**What you will do**
Quote the records word for word, starting at the first line and going on through the line that contains "(x=320, y=63)", with both ends included.

[Dataset records]
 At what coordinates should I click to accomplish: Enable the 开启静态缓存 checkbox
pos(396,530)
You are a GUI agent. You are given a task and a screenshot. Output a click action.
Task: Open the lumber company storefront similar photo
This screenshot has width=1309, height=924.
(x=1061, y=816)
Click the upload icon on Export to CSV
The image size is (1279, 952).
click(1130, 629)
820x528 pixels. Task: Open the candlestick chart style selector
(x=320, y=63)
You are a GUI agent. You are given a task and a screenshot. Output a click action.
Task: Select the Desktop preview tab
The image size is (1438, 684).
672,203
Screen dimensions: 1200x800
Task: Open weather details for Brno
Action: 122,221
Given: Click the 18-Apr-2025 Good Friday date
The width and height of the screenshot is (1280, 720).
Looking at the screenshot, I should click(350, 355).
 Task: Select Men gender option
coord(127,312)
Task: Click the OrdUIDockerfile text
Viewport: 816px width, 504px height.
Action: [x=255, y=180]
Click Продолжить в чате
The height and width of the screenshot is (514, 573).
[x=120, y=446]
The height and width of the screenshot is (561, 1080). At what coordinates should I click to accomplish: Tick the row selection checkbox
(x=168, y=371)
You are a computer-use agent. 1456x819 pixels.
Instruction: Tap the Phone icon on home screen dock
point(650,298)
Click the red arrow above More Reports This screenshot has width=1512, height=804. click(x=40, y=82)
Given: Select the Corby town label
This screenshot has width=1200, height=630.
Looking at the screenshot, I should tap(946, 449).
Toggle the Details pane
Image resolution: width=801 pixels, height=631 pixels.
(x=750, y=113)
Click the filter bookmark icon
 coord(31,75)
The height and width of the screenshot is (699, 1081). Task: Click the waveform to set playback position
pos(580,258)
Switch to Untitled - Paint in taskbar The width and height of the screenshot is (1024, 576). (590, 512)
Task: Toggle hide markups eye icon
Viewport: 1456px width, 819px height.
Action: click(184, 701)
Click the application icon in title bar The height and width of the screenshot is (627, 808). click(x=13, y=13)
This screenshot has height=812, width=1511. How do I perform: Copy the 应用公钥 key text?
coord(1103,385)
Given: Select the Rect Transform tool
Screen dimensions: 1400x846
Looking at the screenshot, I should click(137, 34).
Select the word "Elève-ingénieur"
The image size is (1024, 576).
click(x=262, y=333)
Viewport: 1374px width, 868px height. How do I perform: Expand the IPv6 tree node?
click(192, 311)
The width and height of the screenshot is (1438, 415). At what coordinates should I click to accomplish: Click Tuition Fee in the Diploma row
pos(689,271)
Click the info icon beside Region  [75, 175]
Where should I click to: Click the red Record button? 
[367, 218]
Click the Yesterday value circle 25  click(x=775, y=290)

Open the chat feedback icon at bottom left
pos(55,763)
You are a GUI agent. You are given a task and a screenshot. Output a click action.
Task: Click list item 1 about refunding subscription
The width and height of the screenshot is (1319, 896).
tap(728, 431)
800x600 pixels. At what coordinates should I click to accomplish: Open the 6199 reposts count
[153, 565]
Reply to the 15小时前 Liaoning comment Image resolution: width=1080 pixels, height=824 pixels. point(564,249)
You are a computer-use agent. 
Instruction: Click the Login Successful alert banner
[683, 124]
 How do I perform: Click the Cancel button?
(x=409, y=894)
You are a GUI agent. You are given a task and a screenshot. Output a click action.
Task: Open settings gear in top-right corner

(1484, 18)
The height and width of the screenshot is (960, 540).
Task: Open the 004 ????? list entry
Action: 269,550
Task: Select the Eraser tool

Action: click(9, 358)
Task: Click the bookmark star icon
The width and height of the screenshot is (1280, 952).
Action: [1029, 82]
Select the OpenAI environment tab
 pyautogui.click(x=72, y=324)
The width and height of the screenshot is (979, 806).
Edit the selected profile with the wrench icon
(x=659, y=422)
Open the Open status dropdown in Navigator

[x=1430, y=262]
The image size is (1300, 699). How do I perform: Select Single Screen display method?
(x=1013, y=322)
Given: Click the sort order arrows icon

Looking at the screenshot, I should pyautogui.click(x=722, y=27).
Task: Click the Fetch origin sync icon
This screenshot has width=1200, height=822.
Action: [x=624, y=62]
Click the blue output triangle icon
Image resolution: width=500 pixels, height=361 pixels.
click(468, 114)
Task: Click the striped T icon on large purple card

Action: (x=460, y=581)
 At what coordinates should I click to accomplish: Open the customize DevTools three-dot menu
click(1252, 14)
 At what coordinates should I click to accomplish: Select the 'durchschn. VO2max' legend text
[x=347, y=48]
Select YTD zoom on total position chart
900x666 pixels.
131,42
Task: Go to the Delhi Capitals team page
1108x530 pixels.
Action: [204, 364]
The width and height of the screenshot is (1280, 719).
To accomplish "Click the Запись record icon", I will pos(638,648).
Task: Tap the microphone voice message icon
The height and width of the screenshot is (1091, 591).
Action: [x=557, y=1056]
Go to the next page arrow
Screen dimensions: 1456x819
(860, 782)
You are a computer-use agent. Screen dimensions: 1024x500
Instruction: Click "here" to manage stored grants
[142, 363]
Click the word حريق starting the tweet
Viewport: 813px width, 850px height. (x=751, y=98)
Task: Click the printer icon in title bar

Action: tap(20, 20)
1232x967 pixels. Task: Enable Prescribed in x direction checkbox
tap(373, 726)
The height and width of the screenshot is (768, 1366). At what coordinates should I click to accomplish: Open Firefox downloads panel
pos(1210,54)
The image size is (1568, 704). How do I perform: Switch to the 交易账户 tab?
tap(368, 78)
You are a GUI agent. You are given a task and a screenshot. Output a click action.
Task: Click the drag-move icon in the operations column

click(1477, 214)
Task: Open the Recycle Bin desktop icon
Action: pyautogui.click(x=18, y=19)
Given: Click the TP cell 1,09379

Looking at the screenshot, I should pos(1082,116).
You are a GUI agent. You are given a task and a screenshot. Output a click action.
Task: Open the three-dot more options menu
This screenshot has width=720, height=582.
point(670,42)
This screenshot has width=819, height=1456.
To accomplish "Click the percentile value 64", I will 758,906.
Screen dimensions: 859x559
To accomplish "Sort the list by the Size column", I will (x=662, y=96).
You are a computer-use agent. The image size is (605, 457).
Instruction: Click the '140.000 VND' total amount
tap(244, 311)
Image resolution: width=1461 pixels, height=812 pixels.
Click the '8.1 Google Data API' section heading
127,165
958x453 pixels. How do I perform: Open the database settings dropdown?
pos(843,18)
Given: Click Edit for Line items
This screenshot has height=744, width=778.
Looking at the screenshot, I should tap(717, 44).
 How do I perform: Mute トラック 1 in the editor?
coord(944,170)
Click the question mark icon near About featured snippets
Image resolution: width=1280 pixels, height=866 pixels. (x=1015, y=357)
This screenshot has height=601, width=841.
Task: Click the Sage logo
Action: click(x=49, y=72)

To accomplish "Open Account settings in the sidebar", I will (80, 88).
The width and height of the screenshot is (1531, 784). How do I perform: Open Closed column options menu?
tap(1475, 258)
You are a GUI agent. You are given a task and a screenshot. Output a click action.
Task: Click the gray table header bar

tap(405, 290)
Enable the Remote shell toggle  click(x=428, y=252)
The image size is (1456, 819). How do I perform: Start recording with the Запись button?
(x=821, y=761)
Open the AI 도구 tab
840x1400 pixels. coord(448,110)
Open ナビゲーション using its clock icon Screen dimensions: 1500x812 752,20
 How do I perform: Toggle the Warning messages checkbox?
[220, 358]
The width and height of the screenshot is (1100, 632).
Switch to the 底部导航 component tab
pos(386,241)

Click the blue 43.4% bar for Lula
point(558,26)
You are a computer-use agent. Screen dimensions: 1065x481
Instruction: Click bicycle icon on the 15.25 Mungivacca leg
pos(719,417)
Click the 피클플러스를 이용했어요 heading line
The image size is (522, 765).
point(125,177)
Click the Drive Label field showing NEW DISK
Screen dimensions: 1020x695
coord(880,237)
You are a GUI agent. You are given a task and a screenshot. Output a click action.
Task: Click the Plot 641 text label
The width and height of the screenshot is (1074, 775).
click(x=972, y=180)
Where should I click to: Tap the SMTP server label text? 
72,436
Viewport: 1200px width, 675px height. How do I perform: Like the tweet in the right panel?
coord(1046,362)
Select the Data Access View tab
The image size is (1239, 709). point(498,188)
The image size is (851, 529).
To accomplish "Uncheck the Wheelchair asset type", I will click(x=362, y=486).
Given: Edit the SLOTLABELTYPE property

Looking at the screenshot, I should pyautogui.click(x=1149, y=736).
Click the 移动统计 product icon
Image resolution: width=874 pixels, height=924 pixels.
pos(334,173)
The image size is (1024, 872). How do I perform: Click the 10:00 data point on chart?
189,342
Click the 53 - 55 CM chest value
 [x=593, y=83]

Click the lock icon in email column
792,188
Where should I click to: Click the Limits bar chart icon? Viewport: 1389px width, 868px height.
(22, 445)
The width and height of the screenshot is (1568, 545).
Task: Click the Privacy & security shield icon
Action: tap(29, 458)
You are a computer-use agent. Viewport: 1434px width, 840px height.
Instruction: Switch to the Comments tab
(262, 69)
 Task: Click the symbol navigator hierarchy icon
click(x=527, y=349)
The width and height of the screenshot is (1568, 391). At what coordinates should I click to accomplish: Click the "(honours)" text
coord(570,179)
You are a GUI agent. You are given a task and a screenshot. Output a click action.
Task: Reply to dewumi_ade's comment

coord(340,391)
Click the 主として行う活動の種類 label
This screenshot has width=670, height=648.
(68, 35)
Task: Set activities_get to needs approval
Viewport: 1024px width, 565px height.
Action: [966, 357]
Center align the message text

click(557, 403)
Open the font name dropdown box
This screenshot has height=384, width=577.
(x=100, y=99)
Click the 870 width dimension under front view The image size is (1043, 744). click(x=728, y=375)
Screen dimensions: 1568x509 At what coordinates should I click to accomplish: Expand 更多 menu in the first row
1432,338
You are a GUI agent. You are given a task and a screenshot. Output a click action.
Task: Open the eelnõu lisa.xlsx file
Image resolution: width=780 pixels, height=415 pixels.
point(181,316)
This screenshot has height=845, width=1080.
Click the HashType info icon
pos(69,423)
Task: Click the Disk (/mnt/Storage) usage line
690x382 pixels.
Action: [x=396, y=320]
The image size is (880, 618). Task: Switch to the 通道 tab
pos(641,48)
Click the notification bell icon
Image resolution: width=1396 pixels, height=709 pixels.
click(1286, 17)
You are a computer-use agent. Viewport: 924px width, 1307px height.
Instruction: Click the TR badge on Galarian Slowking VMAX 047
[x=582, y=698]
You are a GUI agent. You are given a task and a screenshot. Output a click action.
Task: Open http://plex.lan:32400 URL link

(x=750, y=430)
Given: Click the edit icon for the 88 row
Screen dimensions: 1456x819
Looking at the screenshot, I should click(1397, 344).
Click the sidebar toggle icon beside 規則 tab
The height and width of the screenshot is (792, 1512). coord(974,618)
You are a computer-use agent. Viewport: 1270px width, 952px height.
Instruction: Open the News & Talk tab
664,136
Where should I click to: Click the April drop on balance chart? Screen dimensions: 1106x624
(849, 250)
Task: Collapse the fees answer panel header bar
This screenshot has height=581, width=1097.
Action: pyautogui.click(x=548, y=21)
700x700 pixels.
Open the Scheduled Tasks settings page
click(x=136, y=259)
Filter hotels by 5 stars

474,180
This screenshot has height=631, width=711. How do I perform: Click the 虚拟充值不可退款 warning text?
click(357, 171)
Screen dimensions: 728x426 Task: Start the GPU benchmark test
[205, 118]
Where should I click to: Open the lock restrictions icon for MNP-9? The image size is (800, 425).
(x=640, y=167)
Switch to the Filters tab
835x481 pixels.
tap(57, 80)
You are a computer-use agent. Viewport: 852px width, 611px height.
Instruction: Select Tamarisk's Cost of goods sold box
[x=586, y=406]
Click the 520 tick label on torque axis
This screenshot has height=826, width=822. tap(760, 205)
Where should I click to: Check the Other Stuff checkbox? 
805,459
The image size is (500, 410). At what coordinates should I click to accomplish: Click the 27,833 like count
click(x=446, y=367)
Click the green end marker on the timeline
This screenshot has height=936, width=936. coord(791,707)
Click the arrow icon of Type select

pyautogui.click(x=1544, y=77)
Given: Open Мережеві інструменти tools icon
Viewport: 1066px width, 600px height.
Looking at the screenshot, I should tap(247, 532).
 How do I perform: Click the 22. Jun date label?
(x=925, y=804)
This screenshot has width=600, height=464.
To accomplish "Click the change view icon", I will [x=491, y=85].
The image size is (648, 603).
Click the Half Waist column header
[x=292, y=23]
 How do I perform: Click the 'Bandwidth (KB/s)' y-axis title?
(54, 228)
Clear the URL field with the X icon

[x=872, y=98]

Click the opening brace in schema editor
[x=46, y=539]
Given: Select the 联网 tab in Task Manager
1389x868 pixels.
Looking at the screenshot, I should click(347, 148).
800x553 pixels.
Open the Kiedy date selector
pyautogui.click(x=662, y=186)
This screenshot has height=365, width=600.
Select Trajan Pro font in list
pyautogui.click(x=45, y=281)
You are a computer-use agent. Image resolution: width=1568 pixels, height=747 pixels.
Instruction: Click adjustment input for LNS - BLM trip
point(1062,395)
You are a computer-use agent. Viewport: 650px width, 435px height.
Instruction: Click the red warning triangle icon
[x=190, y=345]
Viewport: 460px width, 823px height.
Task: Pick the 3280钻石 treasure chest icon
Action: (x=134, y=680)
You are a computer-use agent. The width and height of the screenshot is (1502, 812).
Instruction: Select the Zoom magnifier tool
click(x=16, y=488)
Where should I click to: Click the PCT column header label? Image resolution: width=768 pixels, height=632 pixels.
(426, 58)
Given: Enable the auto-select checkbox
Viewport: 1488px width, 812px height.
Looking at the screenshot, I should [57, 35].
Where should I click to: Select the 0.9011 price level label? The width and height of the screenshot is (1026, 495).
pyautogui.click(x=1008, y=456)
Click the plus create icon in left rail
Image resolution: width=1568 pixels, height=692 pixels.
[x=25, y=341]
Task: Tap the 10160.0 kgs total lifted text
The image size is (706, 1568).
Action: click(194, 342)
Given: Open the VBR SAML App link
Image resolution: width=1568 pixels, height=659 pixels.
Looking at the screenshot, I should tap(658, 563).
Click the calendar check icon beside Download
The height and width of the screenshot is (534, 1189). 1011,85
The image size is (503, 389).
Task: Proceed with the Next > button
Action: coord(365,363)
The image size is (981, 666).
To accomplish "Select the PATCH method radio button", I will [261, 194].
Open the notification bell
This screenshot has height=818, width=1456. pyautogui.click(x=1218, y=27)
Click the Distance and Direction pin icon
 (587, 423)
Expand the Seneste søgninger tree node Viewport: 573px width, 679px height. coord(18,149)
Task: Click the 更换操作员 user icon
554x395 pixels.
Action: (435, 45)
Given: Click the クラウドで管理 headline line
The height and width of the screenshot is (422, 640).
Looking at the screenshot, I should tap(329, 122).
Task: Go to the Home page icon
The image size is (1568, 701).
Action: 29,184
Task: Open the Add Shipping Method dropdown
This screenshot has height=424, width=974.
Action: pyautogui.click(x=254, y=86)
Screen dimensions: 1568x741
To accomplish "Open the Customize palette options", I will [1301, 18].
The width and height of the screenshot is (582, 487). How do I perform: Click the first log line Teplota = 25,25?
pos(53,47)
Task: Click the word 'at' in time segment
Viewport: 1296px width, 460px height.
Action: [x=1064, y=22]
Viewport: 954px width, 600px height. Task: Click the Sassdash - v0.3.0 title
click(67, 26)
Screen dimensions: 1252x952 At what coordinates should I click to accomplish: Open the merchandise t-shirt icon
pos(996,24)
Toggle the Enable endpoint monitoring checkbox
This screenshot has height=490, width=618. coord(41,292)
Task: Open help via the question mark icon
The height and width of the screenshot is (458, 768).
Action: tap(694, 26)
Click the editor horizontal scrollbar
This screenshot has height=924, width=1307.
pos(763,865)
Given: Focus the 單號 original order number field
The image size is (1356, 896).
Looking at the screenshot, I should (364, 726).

**Answer**
 At what coordinates should I click to accomplish: Enable the 开启静态缓存 checkbox
pos(396,530)
You are a GUI agent. You are given a task and a screenshot. Output a click action.
Task: Open the lumber company storefront similar photo
This screenshot has width=1309, height=924.
(x=1061, y=816)
Click the upload icon on Export to CSV
The image size is (1279, 952).
click(1130, 629)
820x528 pixels. Task: Open the candlestick chart style selector
(x=320, y=63)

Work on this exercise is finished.